Alternative 2)  Expand Category E Incentives and Expand Eligible Communities 
This alternative would not only expand the benefits given under the Category E incentive
program, but would also expand the eligibility of the program to include Pacific Northwest
communities that currently have limited services to the Airport. This is not the recommended
alternative. 
Pros: 
The incentive is more attractive to the carriers with reduced risks for the start-up
operation. 
Expanding the support to the community with limited air services would stabilize
vulnerable operations. 
Cons: 
For the Airport to provide incentives to services that are currently in place is considered a
"subsidy" and is expressly forbidden by the FAA's guidelines on Air Service Incentive
programs in violation of the revenues diversion prohibition. 

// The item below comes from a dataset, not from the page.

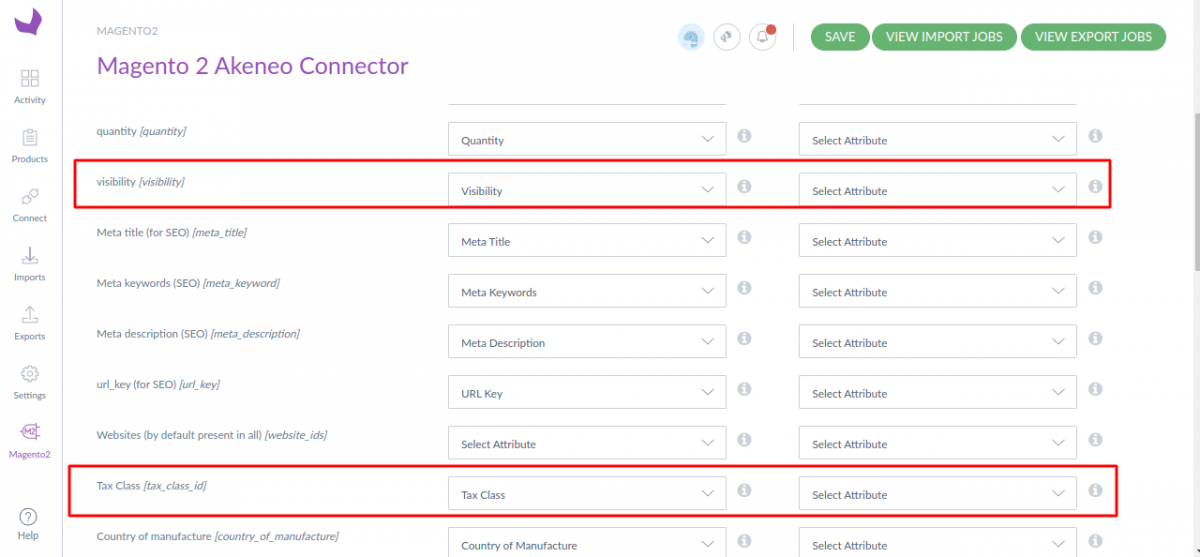This screenshot has height=557, width=1200.
Task: Expand the Country of Manufacture dropdown
Action: pos(587,544)
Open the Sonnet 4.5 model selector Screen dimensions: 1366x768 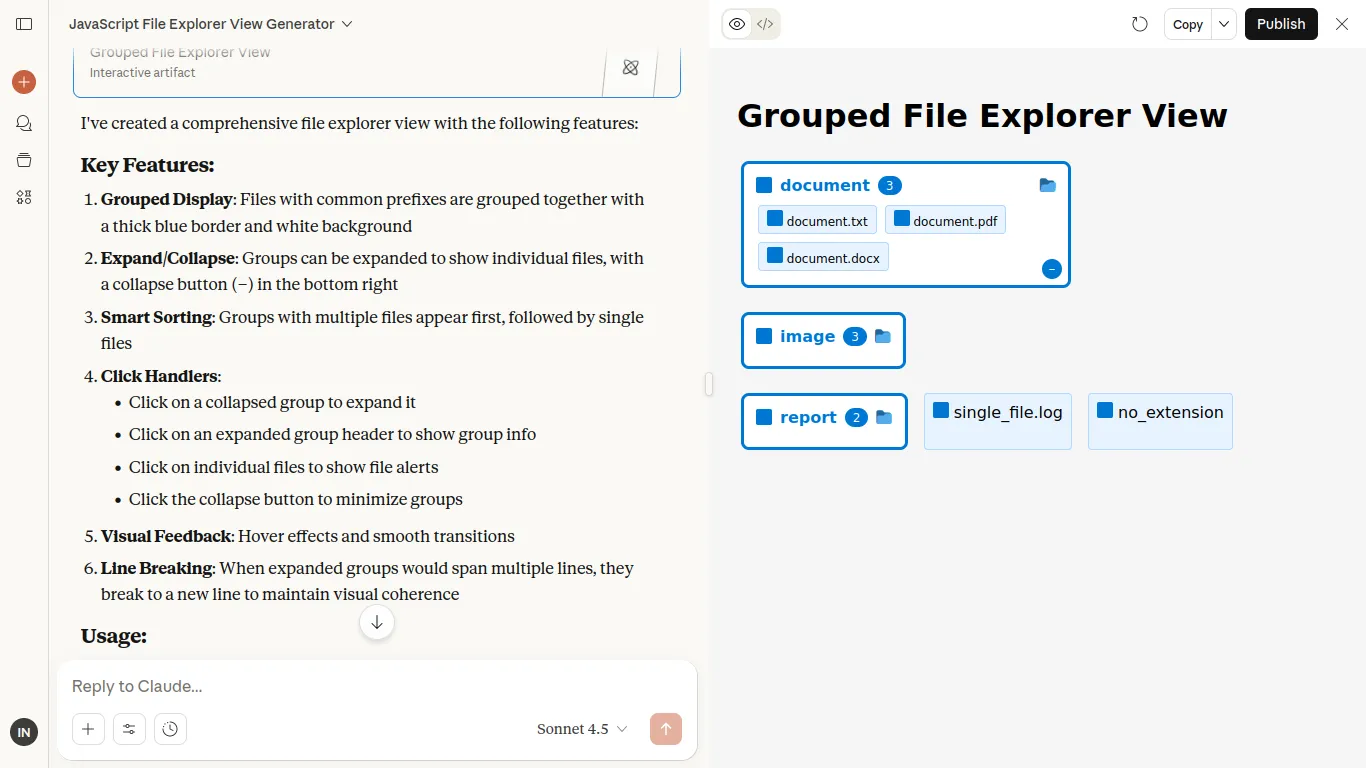click(582, 729)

Overly generous incentive program has the tendency to attract an unsustainable new
service only for the duration of the fee waivers and terminal rent discount.

COMMISSION AGENDA 
Ted Fick, Chief Executive Officer 
March 2, 2015 
Page 7 of 8 
Providing incentives solely to new entrant carriers to existing markets would likely
weaken the financial viability of both services, and would not further the goals of the
small community incentive program. 
Alternative 3)  Expand Category E Incentive Benefits for Unserved Destinations 
This alternative expands the incentive benefits for the participating airline under the Category E
incentive program, but limits the eligibility to previously unserved new routes. This is the
recommended alternative. 
Pros: 
This modification enhances the benefits for the prospective carrier and serves as the final
inducement in their decision-making process with reduced financial risk to operate small
community air services, and adheres to the guidelines on incentive programs as set forth
by the FAA. 
Cons: 
While the modification to the incentive program is not excessively generous, there is still
a risk of potentially lost revenues if the service is not sustainable beyond the incentive
period. 
ATTACHMENTS TO THIS REQUEST 
Seattle-Tacoma International Airport New Air Service Incentive Program, proposed
March 2015 version 
PREVIOUS COMMISSION ACTIONS OR BRIEFINGS 
September 27, 2011  the Commission authorized revision to the incentive program to
include a new category for ultra-long-haul international operations. 
June 28, 2011  the Commission approved a revised incentive program consistent with
recently-published Federal Aviation Administration guidelines on airport incentives. 
June 14, 2011  the Commission was briefed on the growth of international air service in
recent years. 
May 5, 2009  the Commission authorized revision to the incentive program to include a
narrow-body international air service to Europe, previously not included in the category. 
November 2, 2007  the Commission authorized a modification to the previously
approved program by allowing the Joint Promotion Program's fund to be utilized with
greater flexibility within the existing cost and timeline limit in multi-years, eliminating
the previously defined per-year usage limit. 
April 27, 2007  the Commission authorized the implementation of a small
community air service incentive program. 
April 10, 2007  the Commission authorized revision to the incentive program to include
trans-border commercial air service routes at a different benefit level. 
February 16, 2007  the Commission authorized modifications to the first request of the
incentive program and raised the maximum benefit to an air carrier.

COMMISSION AGENDA 
Ted Fick, Chief Executive Officer 
March 2, 2015 
Page 8 of 8 
December 13, 2005  the Commission authorized the first request for implementing a
new international air service incentive program.